CNET también está disponible en español.

Ir a español

Don't show this again

Photography

IBM stirs controversy by using Flickr photos for AI facial recognition

The million images were shared under the liberal licenses that Flickr photographers chose, but they probably didn't picture this.

An annotated photo from IBM's Diversity in Faces data set

An annotated photo from IBM's Diversity in Faces data set.

IBM

Some photographers who contributed photos to the Flickr photo-sharing site were surprised IBM used those same photos in a million-image collection to train AI face-recognition systems -- but perhaps they shouldn't have been.

The Flickr photos had been shared under a Creative Commons license, a framework under which people can loosen restrictions on photos, text, video or other material that otherwise would be protected by copyright. CC licenses can bar commercial use or require others using the photos to attribute them to their source, but the general idea is to make the work available for others to use.

"None of the people I photographed had any idea their images were being used in this way...It seems a little sketchy that IBM can use these pictures without saying anything to anybody," Greg Peverill-Conti, an executive at public relations firm SharpOrange whose photos were used, told NBC News Tuesday.

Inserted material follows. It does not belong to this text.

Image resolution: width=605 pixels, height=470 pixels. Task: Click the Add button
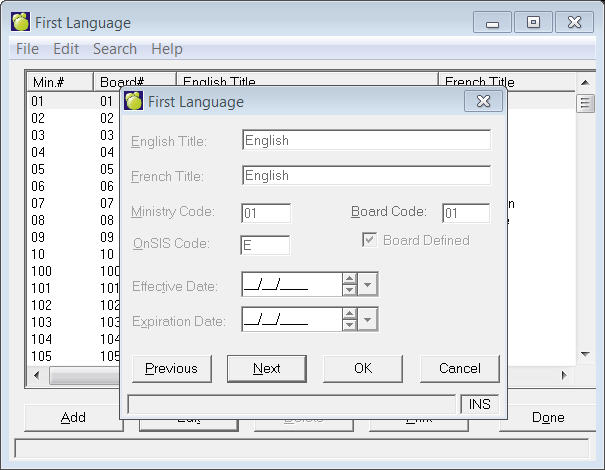pyautogui.click(x=73, y=418)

IBM used only photos licensed under Creative Commons, and IBM's legal team approved the program, a company representative said. The data is offered only to academic researchers through a project called Diversity in Faces. The faces are annotated with human observations about factors like sex and age and with geometric measurements, and they are intended to help researchers counter bias that can undermine AI fairness.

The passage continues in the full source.